> [Task to complete]:
Restate word for word the lines of the entries below, starting with the line that holds "The height and width of the screenshot is (518, 637)." and ending with the line that holds "The width and height of the screenshot is (729, 438).", and no others.

> [Data under study]:
○ ○ ○
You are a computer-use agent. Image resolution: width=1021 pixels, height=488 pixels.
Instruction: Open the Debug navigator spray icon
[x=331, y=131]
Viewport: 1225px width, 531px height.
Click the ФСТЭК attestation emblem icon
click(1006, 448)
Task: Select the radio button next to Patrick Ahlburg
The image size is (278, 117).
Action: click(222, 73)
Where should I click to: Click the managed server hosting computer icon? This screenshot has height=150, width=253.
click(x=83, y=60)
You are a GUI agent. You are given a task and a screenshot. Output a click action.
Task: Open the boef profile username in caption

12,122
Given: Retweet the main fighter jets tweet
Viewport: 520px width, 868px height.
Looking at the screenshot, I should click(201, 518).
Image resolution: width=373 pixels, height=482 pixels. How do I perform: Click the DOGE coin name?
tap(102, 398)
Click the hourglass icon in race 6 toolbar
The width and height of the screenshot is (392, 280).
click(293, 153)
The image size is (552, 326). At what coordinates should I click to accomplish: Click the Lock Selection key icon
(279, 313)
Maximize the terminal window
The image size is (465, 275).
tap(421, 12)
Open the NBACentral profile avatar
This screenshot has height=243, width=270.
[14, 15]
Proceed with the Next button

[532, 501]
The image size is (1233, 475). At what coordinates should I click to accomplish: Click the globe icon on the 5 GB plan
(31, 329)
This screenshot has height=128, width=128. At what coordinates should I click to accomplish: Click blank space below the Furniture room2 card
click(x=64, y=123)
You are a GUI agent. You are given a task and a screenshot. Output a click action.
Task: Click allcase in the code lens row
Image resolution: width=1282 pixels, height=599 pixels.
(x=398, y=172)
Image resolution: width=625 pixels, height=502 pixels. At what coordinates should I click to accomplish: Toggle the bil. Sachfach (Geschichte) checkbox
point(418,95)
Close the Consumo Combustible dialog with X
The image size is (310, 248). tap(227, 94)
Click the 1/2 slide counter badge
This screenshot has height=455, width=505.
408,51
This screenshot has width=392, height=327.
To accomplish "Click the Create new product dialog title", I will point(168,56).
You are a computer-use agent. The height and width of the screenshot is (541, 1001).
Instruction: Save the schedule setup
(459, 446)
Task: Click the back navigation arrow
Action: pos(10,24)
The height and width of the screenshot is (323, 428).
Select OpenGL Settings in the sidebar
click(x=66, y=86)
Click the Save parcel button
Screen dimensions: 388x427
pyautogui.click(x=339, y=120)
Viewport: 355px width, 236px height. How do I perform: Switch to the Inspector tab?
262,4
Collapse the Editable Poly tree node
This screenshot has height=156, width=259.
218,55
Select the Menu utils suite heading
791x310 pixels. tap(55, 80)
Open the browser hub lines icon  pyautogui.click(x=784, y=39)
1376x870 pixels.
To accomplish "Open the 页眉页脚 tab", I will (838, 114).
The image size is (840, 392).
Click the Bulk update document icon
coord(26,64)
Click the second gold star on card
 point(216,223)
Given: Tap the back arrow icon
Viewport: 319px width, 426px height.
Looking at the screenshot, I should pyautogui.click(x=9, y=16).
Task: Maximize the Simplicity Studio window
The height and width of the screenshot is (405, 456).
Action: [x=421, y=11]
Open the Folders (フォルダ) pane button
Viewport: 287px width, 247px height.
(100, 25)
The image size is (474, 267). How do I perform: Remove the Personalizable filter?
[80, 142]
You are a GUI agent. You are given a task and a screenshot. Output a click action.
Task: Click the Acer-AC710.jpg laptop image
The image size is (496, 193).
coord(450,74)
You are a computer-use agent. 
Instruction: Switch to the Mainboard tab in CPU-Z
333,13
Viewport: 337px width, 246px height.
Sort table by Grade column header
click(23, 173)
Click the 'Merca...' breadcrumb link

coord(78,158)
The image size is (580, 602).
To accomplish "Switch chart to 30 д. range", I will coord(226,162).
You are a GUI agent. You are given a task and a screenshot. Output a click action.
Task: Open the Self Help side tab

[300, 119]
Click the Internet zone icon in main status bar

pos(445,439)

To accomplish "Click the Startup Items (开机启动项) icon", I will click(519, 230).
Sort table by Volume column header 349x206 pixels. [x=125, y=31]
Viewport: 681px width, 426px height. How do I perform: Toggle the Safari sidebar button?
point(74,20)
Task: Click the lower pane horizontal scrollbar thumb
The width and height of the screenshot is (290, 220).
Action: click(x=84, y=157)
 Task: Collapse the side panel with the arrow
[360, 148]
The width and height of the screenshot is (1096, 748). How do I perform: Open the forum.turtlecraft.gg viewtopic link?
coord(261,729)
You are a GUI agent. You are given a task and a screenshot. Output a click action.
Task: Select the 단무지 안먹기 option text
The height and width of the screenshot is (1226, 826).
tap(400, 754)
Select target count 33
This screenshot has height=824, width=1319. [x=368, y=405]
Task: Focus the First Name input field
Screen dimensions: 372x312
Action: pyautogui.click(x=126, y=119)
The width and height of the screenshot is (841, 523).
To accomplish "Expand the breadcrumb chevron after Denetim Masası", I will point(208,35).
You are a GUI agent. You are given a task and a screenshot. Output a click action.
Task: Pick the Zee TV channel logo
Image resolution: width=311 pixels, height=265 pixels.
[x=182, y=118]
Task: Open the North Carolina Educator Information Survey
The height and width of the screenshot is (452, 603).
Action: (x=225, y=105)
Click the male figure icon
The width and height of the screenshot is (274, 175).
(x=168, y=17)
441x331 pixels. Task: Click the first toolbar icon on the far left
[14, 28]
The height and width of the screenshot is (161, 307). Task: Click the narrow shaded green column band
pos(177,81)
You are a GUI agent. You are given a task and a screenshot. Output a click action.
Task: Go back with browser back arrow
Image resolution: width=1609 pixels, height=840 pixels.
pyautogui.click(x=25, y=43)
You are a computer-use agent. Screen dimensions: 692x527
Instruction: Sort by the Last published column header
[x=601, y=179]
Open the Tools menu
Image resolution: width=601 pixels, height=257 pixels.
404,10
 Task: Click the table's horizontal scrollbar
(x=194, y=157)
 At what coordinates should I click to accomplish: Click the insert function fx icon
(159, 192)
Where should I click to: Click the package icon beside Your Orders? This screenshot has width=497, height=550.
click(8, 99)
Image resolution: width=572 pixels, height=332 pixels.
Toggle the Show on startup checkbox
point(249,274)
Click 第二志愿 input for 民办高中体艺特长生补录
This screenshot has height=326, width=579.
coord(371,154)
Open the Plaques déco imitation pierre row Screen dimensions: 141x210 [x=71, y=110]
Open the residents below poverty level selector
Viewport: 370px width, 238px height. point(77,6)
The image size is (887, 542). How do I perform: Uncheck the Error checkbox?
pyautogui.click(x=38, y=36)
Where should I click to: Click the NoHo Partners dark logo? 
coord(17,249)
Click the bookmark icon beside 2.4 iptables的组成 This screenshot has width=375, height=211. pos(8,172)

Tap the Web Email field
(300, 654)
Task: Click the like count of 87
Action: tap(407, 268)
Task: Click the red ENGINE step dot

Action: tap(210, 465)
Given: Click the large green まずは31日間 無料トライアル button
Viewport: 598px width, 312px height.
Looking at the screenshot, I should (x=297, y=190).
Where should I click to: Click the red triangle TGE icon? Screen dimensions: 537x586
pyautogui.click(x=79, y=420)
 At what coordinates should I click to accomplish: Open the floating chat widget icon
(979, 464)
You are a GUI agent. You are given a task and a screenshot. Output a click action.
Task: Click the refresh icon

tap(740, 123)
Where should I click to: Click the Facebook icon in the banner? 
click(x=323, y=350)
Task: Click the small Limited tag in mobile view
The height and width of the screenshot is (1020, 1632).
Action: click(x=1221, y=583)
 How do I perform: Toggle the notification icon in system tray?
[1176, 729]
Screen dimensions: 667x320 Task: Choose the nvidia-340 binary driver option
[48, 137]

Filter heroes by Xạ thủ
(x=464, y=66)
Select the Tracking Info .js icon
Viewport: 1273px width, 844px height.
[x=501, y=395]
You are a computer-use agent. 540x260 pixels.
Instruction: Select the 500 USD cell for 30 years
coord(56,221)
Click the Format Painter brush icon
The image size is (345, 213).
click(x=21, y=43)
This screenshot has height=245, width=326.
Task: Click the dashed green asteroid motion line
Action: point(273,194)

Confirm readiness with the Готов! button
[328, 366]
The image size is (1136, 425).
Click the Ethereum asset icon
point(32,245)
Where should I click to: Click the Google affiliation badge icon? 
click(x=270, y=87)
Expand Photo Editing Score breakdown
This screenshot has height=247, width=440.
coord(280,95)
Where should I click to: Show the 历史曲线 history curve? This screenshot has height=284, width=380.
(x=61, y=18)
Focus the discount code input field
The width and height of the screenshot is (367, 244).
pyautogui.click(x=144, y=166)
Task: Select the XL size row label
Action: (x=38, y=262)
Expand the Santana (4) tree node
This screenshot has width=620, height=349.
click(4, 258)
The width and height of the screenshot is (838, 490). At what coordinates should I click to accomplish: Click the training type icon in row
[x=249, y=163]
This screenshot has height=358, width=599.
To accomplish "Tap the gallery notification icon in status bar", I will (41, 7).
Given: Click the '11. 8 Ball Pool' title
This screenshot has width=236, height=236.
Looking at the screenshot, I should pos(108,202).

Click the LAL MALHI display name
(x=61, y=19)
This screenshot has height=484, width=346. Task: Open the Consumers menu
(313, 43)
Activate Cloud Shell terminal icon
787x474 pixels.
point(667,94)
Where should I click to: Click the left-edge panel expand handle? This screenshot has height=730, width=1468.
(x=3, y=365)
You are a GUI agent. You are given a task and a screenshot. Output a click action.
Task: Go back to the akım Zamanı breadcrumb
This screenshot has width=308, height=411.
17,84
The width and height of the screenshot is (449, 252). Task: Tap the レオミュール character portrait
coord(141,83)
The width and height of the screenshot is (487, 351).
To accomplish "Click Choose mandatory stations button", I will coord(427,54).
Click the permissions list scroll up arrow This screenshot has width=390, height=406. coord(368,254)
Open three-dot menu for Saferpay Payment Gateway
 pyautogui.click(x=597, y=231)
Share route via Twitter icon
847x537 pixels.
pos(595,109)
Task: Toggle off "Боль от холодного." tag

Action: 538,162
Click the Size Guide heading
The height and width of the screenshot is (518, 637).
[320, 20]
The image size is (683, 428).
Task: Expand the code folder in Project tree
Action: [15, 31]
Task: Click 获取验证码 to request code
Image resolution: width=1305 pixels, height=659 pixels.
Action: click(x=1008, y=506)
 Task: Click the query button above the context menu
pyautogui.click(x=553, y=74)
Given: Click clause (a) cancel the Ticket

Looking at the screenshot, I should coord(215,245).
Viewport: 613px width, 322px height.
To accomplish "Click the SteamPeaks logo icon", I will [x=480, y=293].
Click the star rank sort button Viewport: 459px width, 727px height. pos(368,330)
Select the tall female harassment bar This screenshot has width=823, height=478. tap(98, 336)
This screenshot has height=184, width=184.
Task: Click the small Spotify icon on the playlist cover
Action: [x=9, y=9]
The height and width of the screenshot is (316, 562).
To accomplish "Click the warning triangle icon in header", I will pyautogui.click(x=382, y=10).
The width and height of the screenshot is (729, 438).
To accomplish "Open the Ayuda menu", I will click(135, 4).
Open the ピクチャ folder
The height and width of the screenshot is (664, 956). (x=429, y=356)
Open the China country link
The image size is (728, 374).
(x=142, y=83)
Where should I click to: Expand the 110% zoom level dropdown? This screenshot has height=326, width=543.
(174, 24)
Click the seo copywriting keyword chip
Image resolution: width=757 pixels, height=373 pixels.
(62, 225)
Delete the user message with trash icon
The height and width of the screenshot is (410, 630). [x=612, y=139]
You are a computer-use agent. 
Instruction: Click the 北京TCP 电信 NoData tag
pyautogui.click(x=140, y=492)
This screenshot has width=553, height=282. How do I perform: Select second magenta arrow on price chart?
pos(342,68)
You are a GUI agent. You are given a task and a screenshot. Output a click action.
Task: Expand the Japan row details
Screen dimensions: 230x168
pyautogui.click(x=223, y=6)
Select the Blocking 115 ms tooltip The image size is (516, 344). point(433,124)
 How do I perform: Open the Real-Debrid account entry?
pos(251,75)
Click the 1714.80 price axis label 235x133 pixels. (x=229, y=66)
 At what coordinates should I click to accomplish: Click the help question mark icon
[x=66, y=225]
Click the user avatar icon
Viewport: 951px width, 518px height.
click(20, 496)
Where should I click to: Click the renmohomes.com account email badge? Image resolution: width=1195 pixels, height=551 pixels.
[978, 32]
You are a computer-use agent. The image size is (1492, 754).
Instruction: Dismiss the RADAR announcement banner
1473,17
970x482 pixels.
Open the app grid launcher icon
○ ○ ○
> [Your solution]:
The height and width of the screenshot is (518, 637).
[320, 20]
The image size is (683, 428).
Task: Expand the code folder in Project tree
Action: [15, 31]
Task: Click 获取验证码 to request code
Image resolution: width=1305 pixels, height=659 pixels.
Action: click(x=1008, y=506)
 Task: Click the query button above the context menu
pyautogui.click(x=553, y=74)
Given: Click clause (a) cancel the Ticket

Looking at the screenshot, I should coord(215,245).
Viewport: 613px width, 322px height.
To accomplish "Click the SteamPeaks logo icon", I will [x=480, y=293].
Click the star rank sort button Viewport: 459px width, 727px height. pos(368,330)
Select the tall female harassment bar This screenshot has width=823, height=478. tap(98, 336)
This screenshot has height=184, width=184.
Task: Click the small Spotify icon on the playlist cover
Action: [x=9, y=9]
The height and width of the screenshot is (316, 562).
To accomplish "Click the warning triangle icon in header", I will pyautogui.click(x=382, y=10).
The width and height of the screenshot is (729, 438).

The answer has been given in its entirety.